### [GIVEN EXERCISE]
Reproduce the records with every instance of "The image size is" replaced by "The screenshot dimensions are", leaving all other text unchanged and omitting the pictures.

^^^^^^^^^^^^^^^^

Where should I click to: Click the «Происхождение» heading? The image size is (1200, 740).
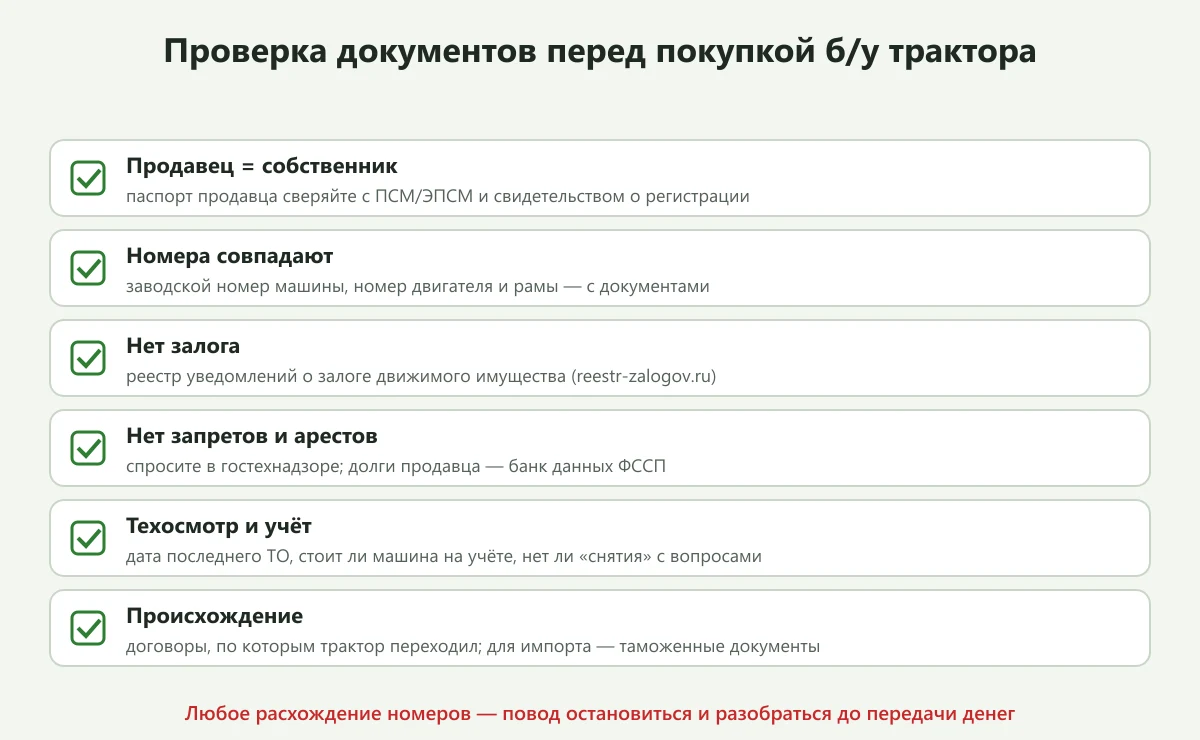coord(214,616)
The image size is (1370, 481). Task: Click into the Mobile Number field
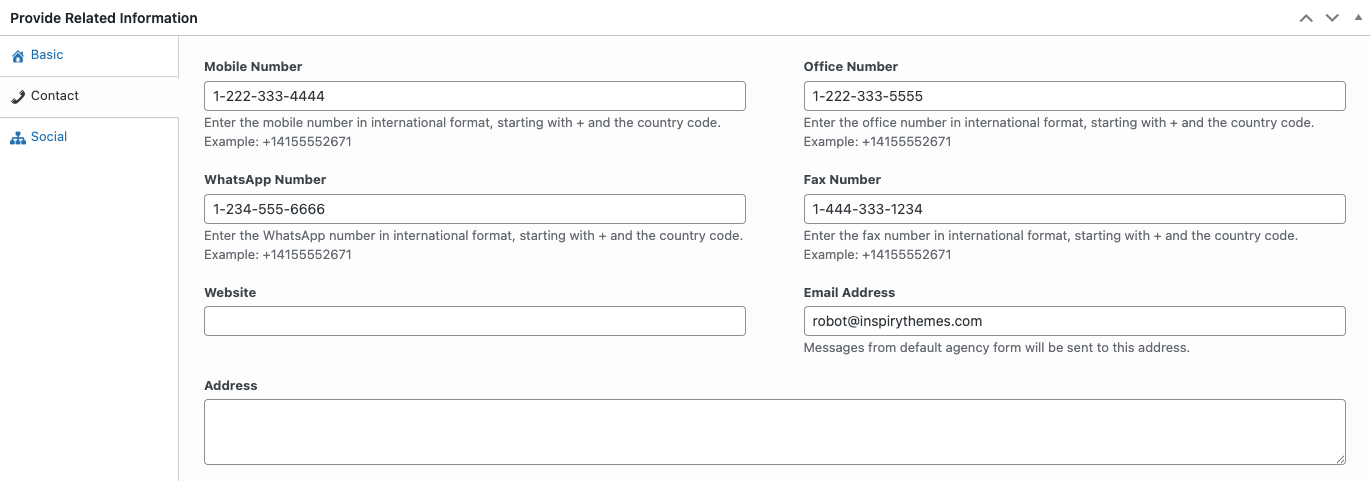[475, 96]
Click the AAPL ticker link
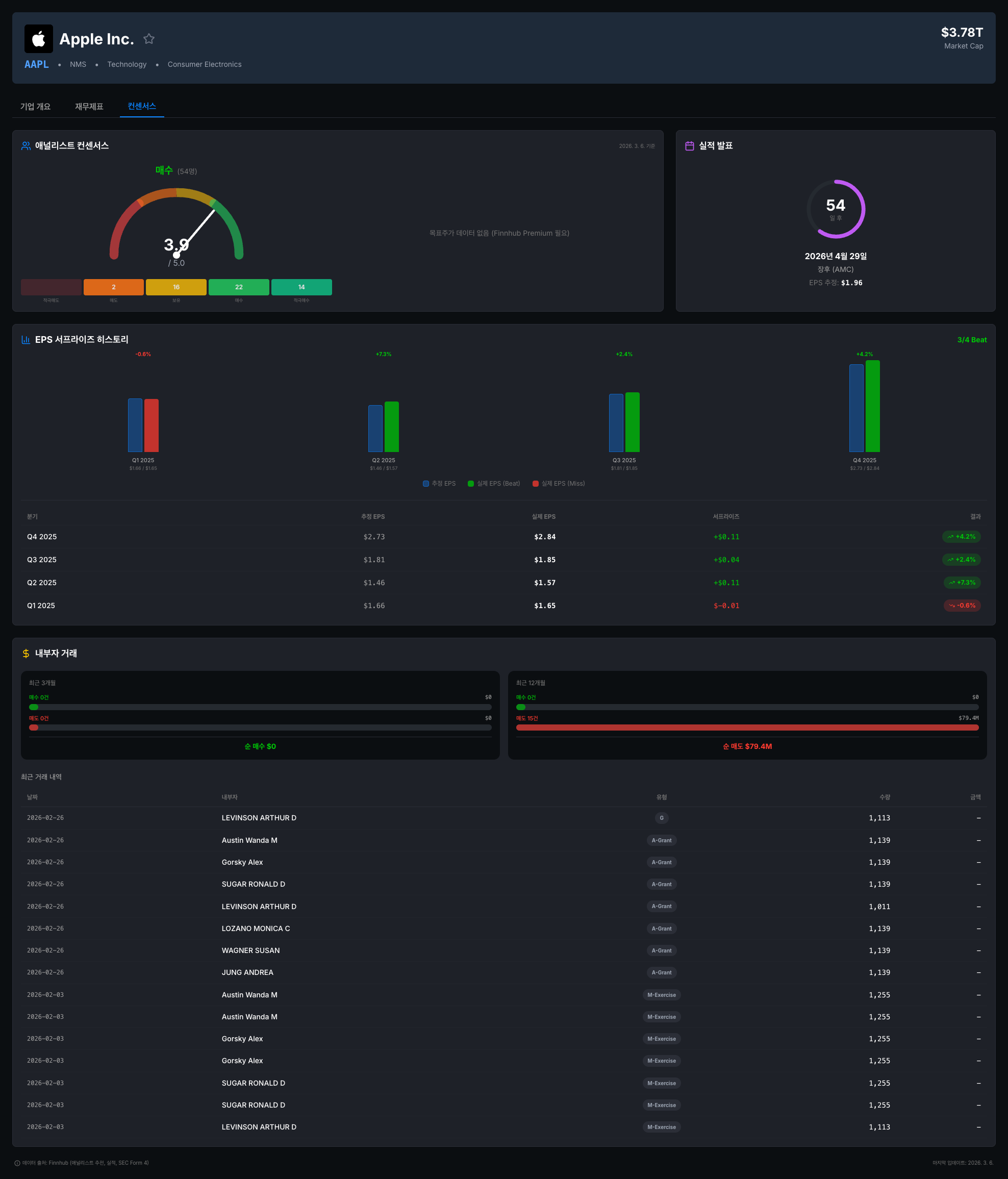 click(x=36, y=64)

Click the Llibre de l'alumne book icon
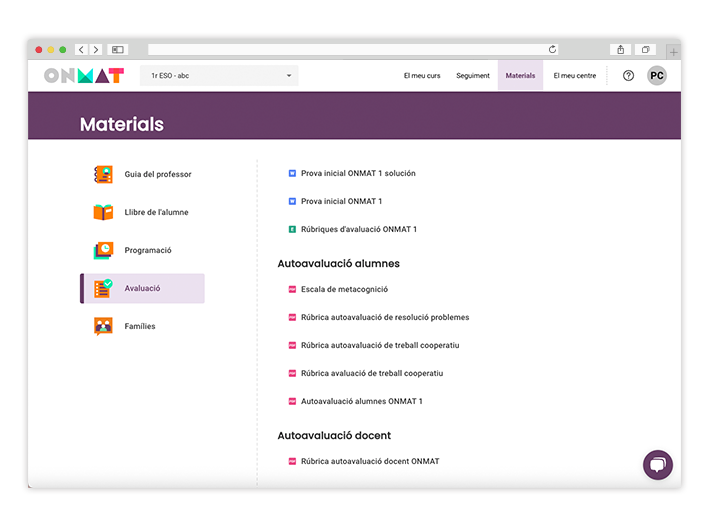pos(103,212)
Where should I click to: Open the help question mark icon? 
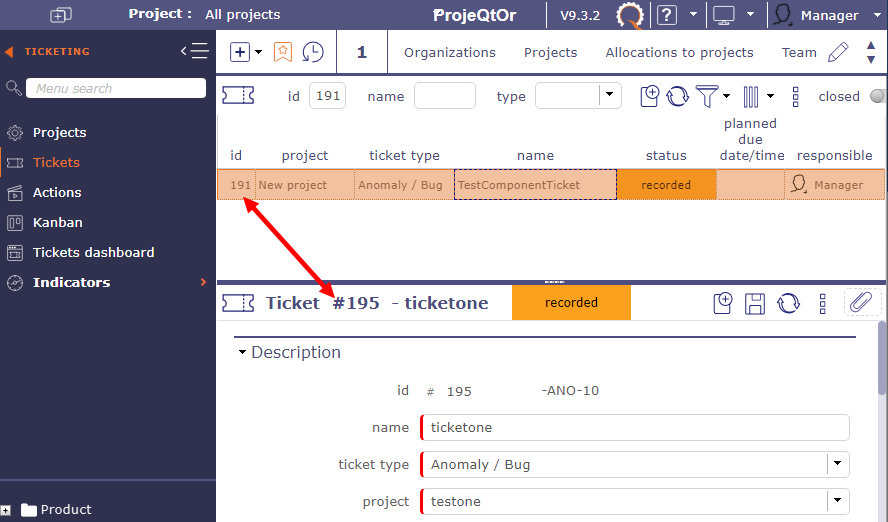pyautogui.click(x=667, y=15)
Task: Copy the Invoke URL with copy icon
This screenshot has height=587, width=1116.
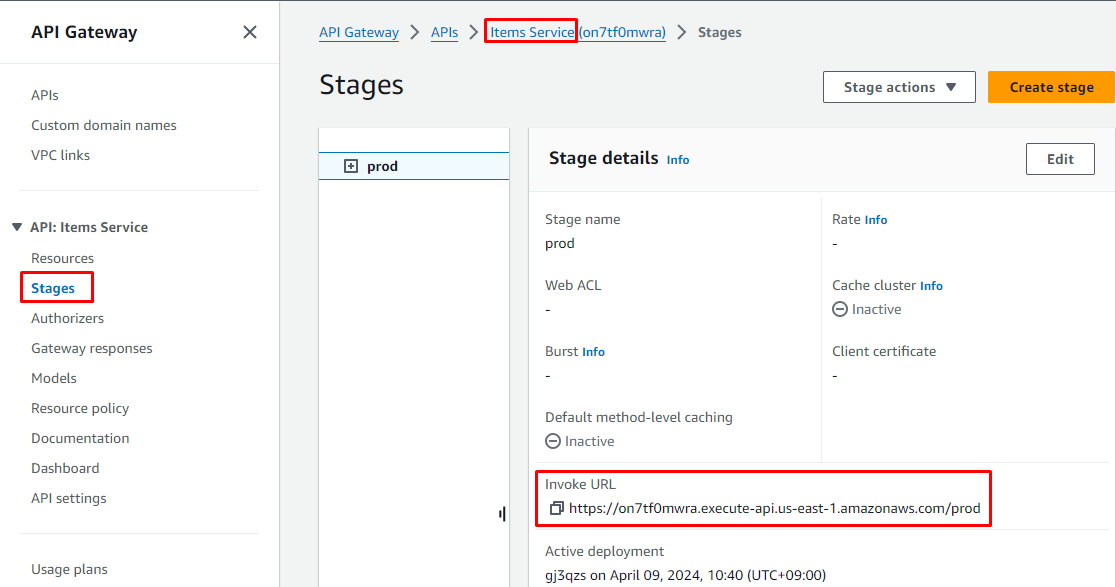Action: (557, 508)
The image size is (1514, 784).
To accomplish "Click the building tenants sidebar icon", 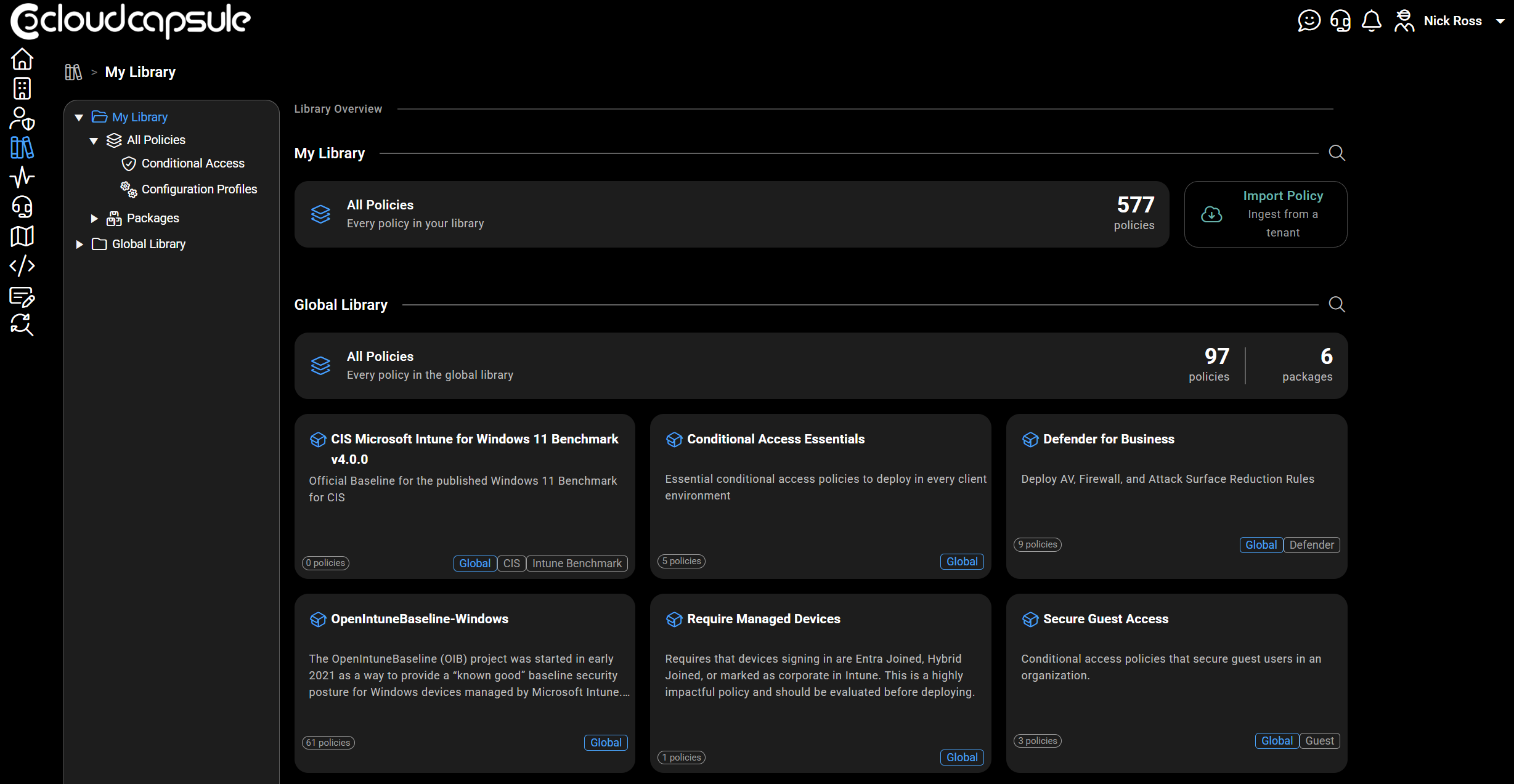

^^^^^^^^^^^^^^^^

### [FINISHED TASK]
Where should I click to: Click the «Происхождение» heading? The screenshot dimensions are (1200, 740).
coord(214,616)
The screenshot dimensions are (1370, 481). Task: Click into the Mobile Number field
[475, 96]
Click the AAPL ticker link
 click(x=36, y=64)

Click the Llibre de l'alumne book icon
pos(103,212)
Where should I click to: Open the help question mark icon? 
pyautogui.click(x=667, y=15)
Task: Copy the Invoke URL with copy icon
This screenshot has height=587, width=1116.
Action: (557, 508)
The screenshot dimensions are (1514, 784).
To accomplish "Click the building tenants sidebar icon", 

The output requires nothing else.